From Texas Standard:
Thanks to computers and cameras in things we use and wear, there’s more data available about us than ever before. Whatever you’re doing right now, you’re producing data. Whether you’re walking your dog, sitting in traffic, or jogging on the treadmill, you are leaving a trail of data points behind you like bread crumbs.
James Pennebaker, University of Texas at Austin psychology professor, says much of that data is being tracked.
“Every place I go, I know there’s records,” Pennebaker says. “Everything I ask on the computer – my search terms are all available: whether or not I enter a particular room, the degree to which I rely on elevators versus stairs.
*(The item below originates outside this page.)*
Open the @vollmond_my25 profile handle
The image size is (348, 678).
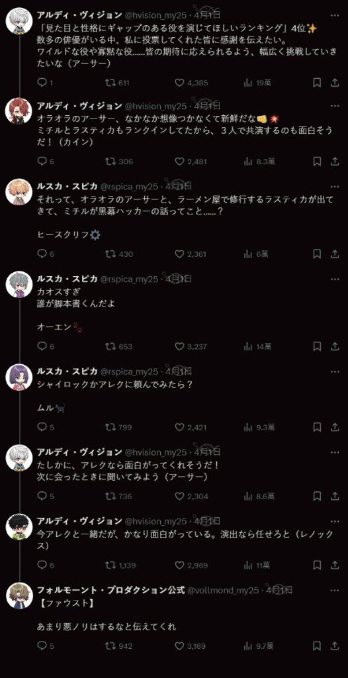[x=223, y=590]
My computer gets all sort of things in terms of how much I use the brakes, how I use the accelerator. I mean there’s an infinite amount of information here.”
To some the idea of all this information might be overwhelming or frightening. But to an increasing number of people who are logging and quantifying the data points of their day-to-day life, it’s useful. They collect these bread crumbs and turn them into what are called “life blogs.” Adam Leonard is one of those people.
“I’ve been referred to as cybernetic, because I would wear, you know, heart rate tracking systems,” Leonard says. “I happen to work in data, so in my professional life I’ve always been very analytical. So there’ll be jokes about being robotic or an android or things like that at times.”
Leonard was one of the first people to wear a FitBit – a device that tracks your heart rate, number of steps you’ve taken in the day, your sleep cycle and other things. Now he’s been logging information related to his health for over a decade. He’s nearly 50 and he plays basketball and football a few times a week with guys half his age. He says meticulous tracking has allowed him to do it.
“I’ve got a gym in my house,” Leonard says. “And I built this sculpture piece, I guess you’d put it. I cut it out of metal. It says ‘age is nothing.’ And when I wrote that I was considerably younger and age was not nearly as much of an issue as it is now. But now age is something to fight. But I’m still trying to make age nothing for me, and this is the path to do it.”
Logging personal information isn’t a new idea – just ask anyone with a journal. And though technology has changed since the pen and ink days, people like Leonard have still had to manually opt into logging and collecting personal data. Austin data artist Laurie Frick thinks that will change soon.
“We’re in this moment of being tracked,” Frick says. “This was the decade that we went from being mysterious to being known. Sometime in the 2020’s people are going to turn around and go ‘Pfft – why did I think I was going to hide?’ This sense of identity itself and self-knowing that we think is so creepy now, I think we’re just not going to remember it as creepy. It’s just happening.”
Frick’s current piece of art involves interpersonal data. It visualizes her entire network of relationships – every person she can remember knowing. She thinks this might be the next step in logging personal data – not just our own steps and blood sugar, but the nature of our relationships with other people.
James Pennebaker says we can’t even begin to know what will be available in the years ahead.
“This new data revolution is going to increasingly allow us to get inside the skins of others,” he says.
So even if the future of personal data is still a little hazy, it’s coming one way or another. And more information about ourselves might mean a better understanding of other people, too.